If pictures appear in the lines below, skip them and copy exactly the lines from the one containing "Given: Open MSSP Dashboard from sidebar" through the one containing "Clear the description text area", and nothing else.

*** Opening of Entries shown ***

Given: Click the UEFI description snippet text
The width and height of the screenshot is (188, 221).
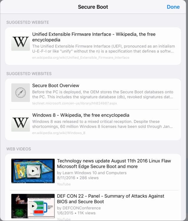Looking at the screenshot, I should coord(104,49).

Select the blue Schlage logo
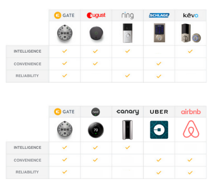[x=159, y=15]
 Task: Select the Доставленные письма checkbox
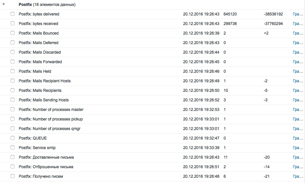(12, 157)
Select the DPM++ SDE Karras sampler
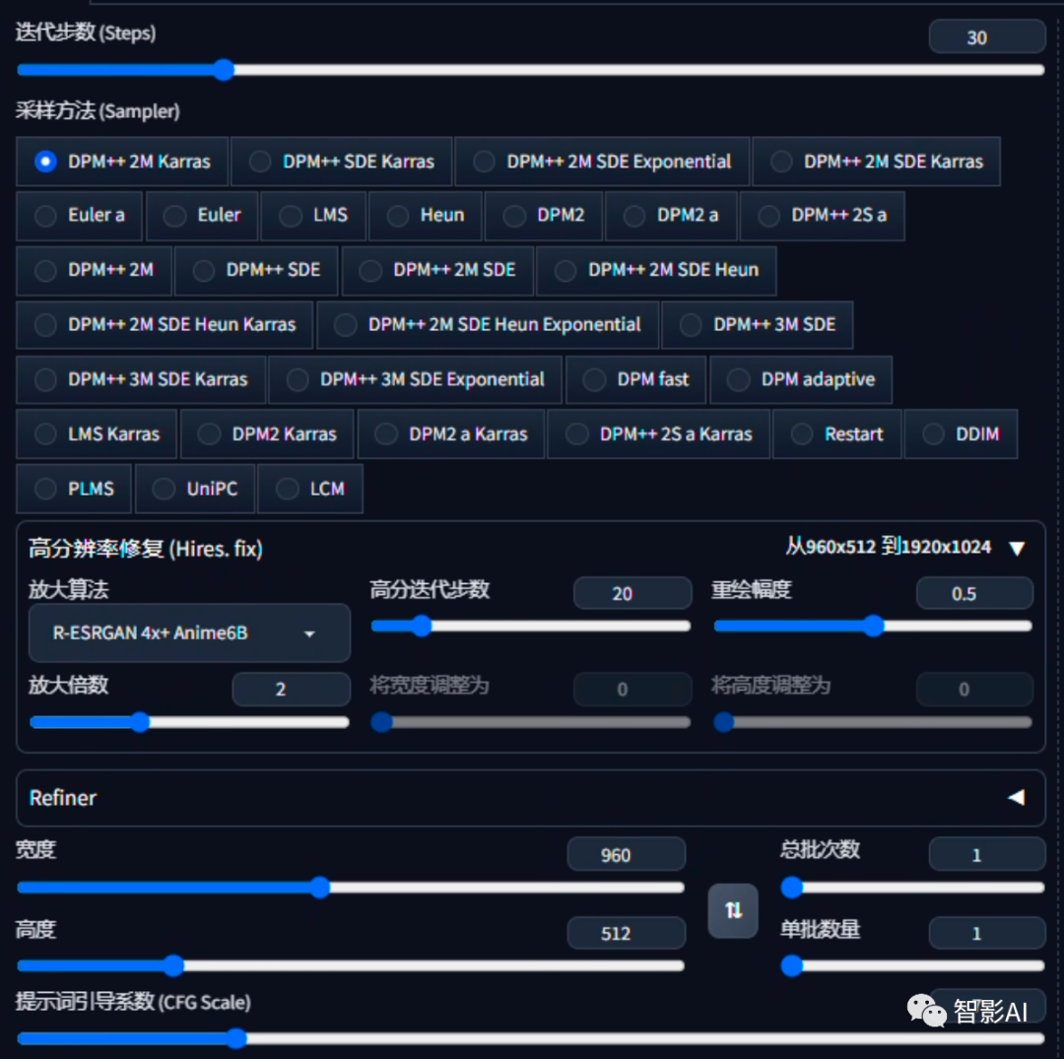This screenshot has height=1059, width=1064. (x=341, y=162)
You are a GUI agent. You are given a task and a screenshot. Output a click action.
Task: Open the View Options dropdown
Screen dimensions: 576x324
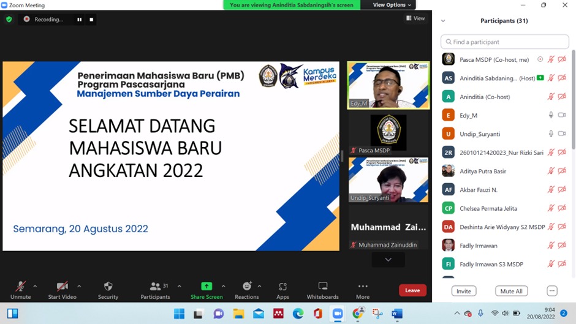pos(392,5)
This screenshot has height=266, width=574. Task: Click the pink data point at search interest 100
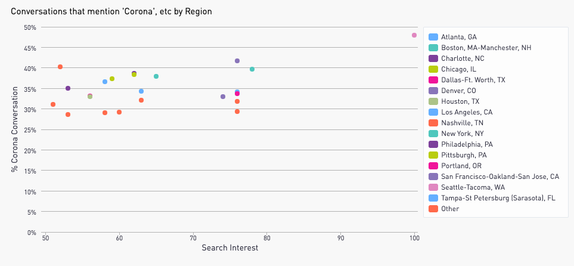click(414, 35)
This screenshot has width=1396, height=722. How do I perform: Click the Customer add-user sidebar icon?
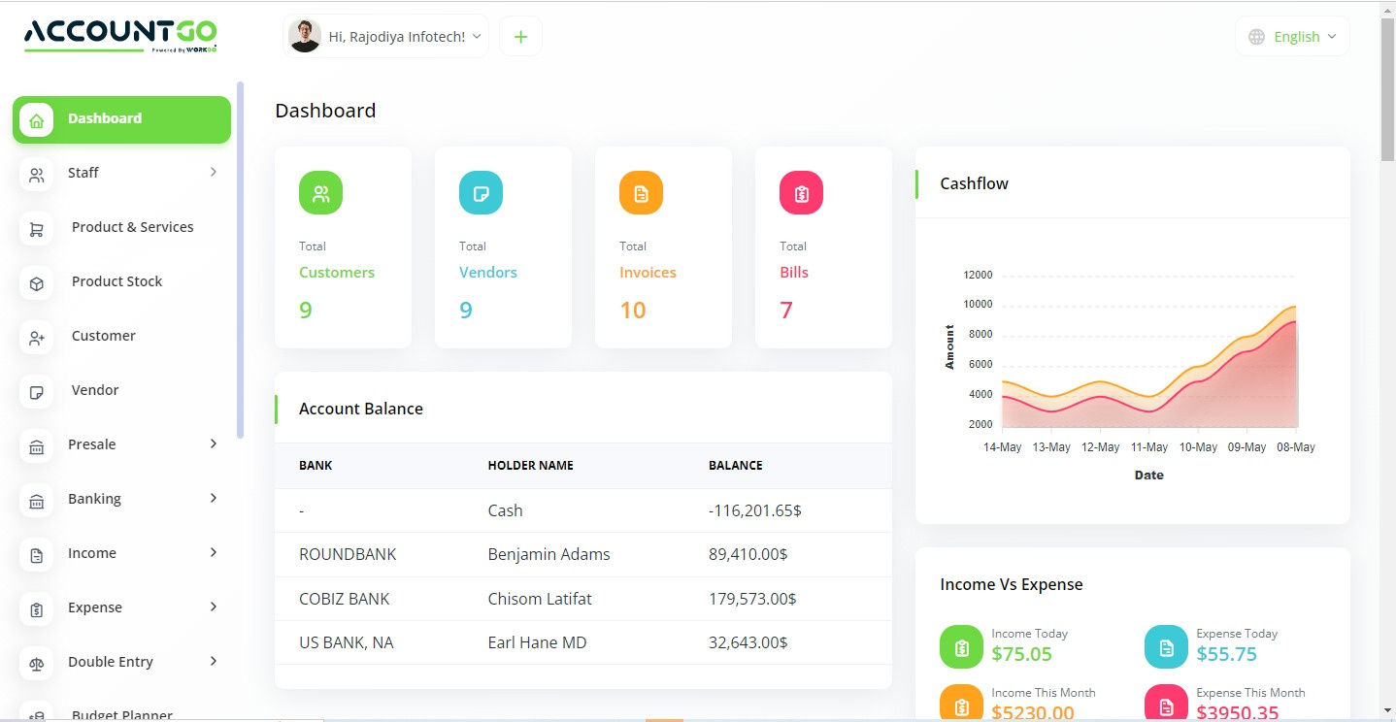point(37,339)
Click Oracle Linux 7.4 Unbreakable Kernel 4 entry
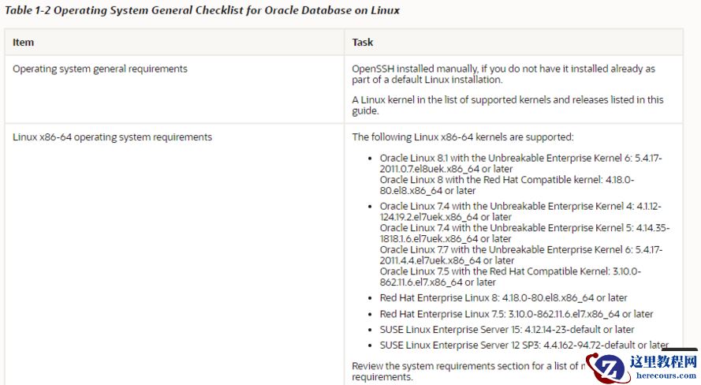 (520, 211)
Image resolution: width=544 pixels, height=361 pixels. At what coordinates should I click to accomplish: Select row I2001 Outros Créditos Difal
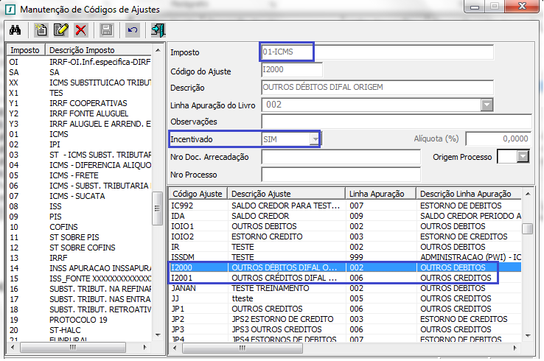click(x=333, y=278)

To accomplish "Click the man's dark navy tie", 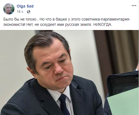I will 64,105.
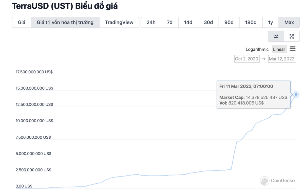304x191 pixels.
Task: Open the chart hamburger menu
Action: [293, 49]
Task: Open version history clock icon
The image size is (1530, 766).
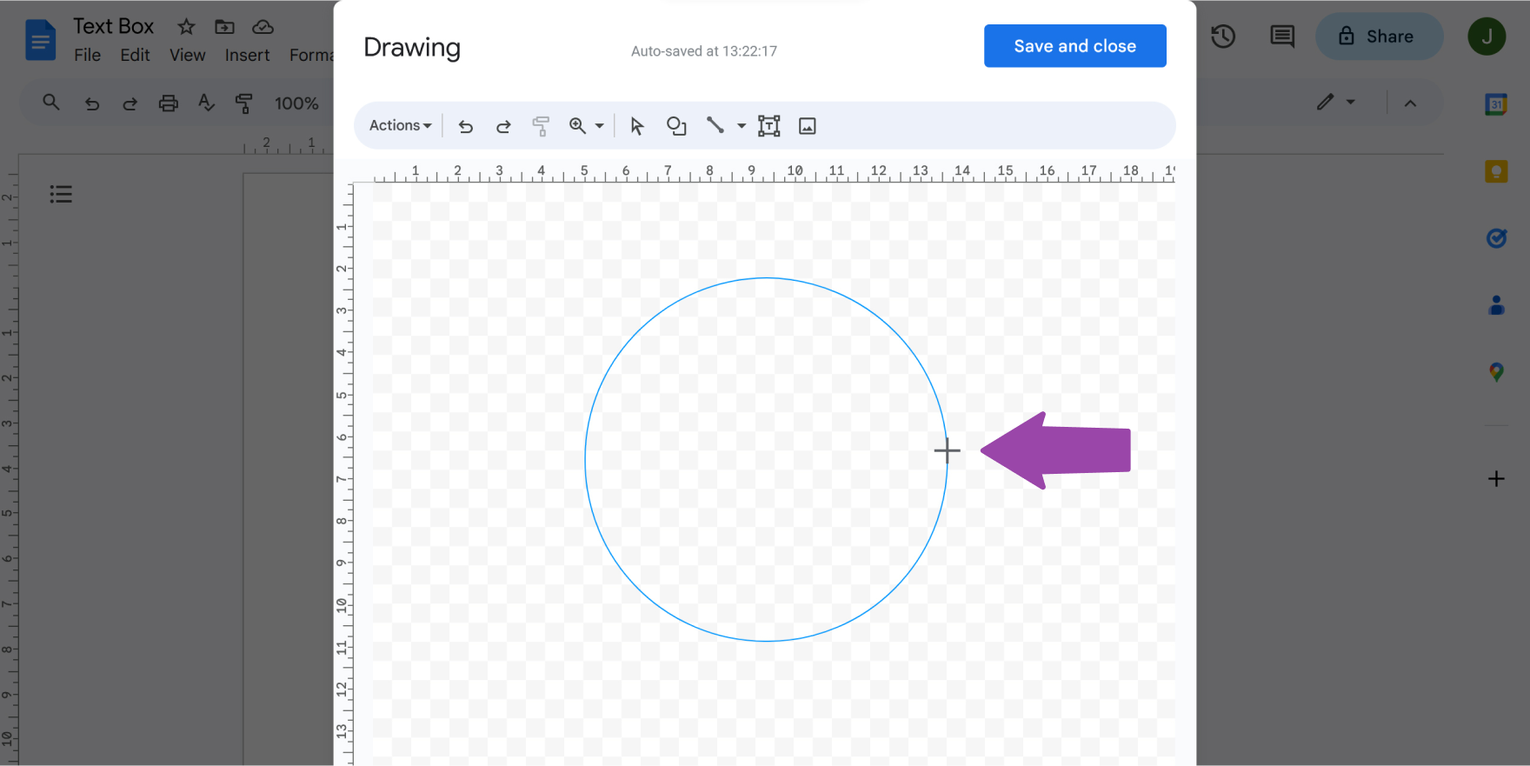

*** Close of Entries shown ***
*** Opening of Entries shown ***

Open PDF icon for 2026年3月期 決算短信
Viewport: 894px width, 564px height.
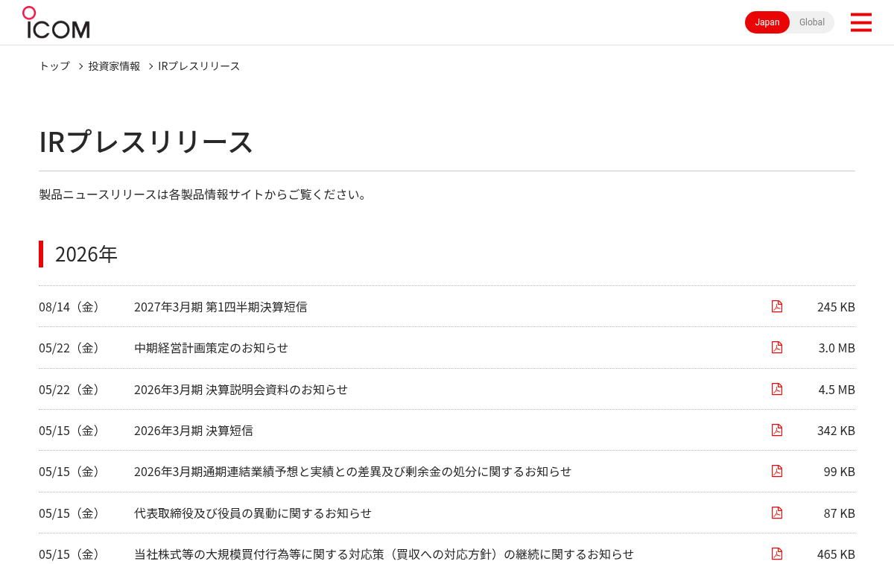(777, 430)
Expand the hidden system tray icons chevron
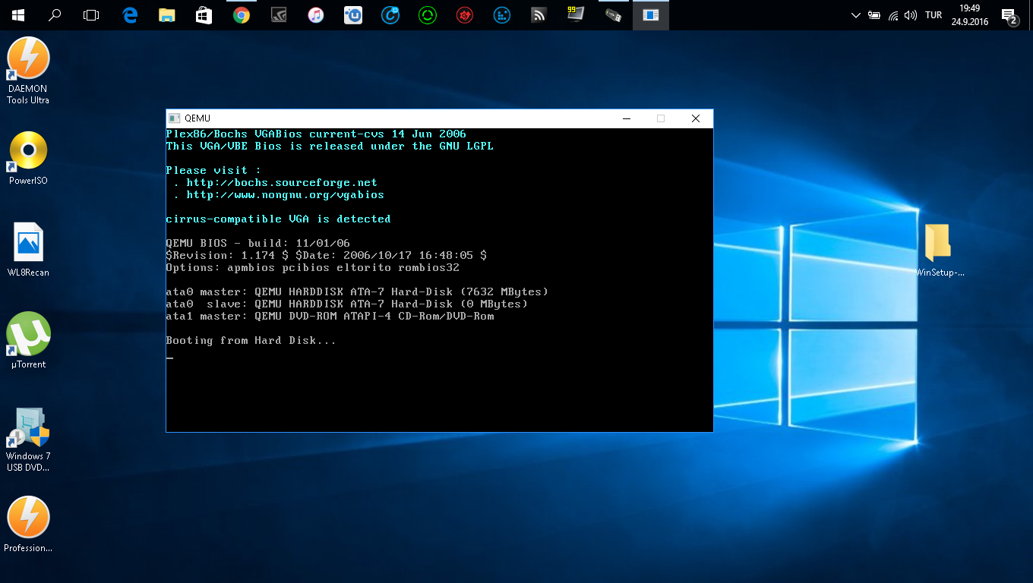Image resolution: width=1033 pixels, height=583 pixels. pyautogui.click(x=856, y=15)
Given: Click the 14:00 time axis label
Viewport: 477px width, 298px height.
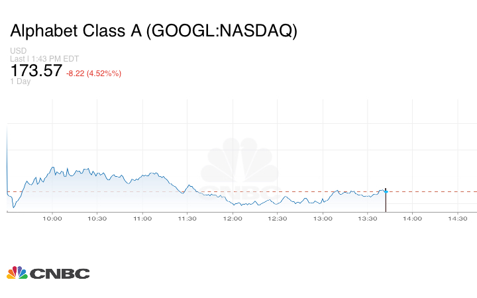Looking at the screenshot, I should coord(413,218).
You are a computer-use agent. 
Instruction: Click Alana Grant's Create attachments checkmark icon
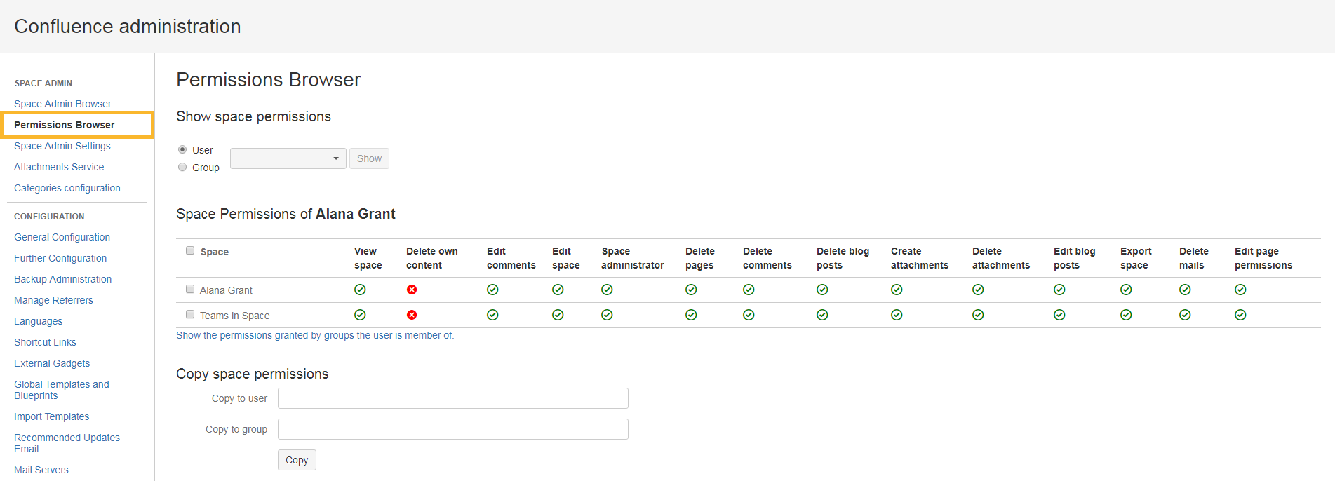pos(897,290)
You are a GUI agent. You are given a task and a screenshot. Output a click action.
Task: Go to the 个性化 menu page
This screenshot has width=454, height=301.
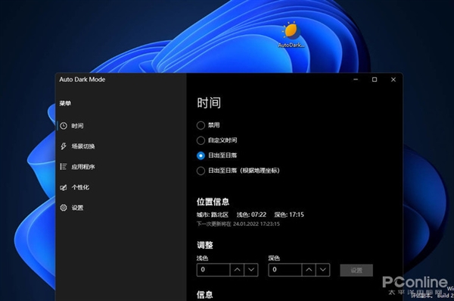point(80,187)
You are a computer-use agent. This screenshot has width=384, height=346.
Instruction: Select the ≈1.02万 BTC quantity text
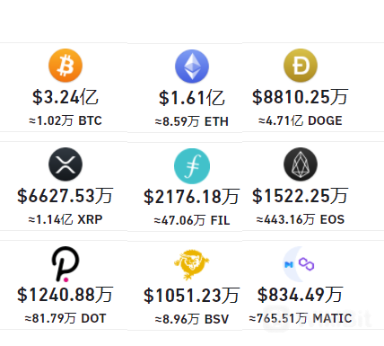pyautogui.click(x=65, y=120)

*** Close of Entries shown ***
*** Opening of Entries shown ***

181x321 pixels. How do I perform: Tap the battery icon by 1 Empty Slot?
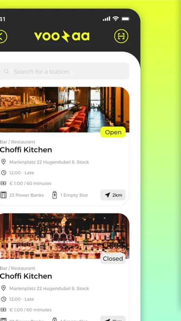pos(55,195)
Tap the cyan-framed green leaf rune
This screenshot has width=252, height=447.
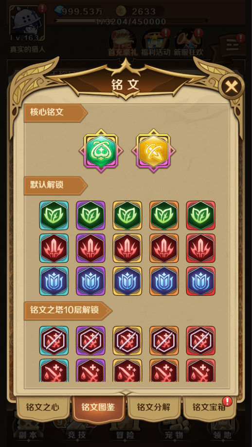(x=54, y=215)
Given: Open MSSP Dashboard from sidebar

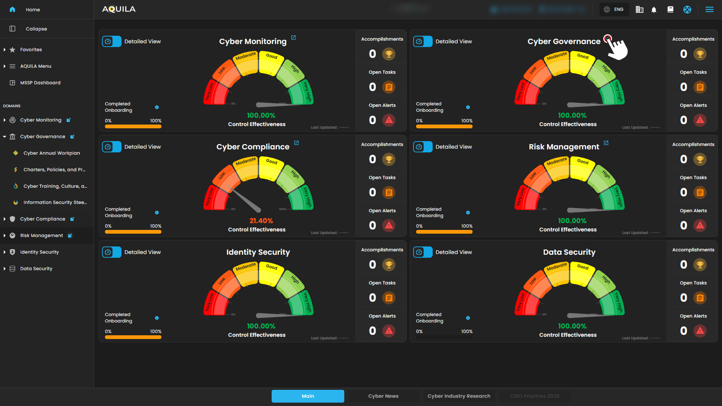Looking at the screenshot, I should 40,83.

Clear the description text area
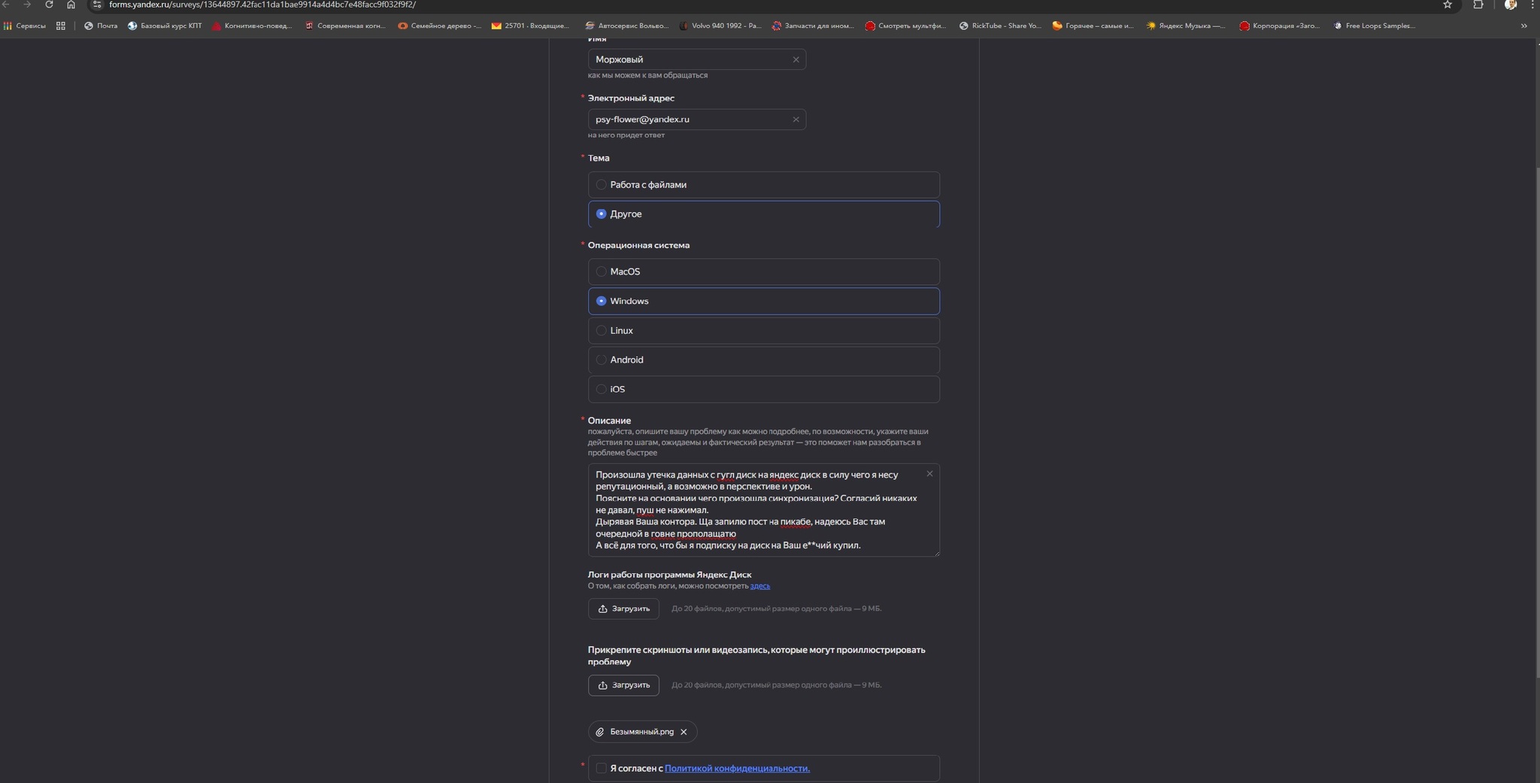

*** Close of Entries shown ***

_Problem solution_
Given: Open MSSP Dashboard from sidebar

Looking at the screenshot, I should 40,83.

Clear the description text area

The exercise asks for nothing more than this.